How to Make the Gradients Small Privately: Improved Rates for Differentially Private Non-Convex Optimization
This work addresses the challenge of private optimization in non-convex settings, which is crucial for applications like training neural networks and learning dynamical systems, though it appears incremental as it builds on existing frameworks to refine rates.
The paper tackles the problem of finding approximate stationary points for non-convex loss functions under differential privacy constraints, achieving improved or optimal rates across multiple function classes, including smooth non-convex, quasar-convex, KL-condition, population loss, and generalized linear models, with concrete improvements over prior state-of-the-art.
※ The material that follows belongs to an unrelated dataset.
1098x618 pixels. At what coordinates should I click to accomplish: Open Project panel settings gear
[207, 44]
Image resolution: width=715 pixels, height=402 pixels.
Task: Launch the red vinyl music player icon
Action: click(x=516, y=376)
We provide a simple and flexible framework for designing differentially private algorithms to find approximate stationary points of non-convex loss functions. Our framework is based on using a private approximate risk minimizer to "warm start" another private algorithm for finding stationary points. We use this framework to obtain improved, and sometimes optimal, rates for several classes of non-convex loss functions. First, we obtain improved rates for finding stationary points of smooth non-convex empirical loss functions. Second, we specialize to quasar-convex functions, which generalize star-convex functions and arise in learning dynamical systems and training some neural nets. We achieve the optimal rate for this class. Third, we give an optimal algorithm for finding stationary points of functions satisfying the Kurdyka-Lojasiewicz (KL) condition. For example, over-parameterized neural networks often satisfy this condition. Fourth, we provide new state-of-the-art rates for stationary points of non-convex population loss functions. Fifth, we obtain improved rates for non-convex generalized linear models. A modification of our algorithm achieves nearly the same rates for second-order stationary points of functions with Lipschitz Hessian, improving over the previous state-of-the-art for each of the above problems.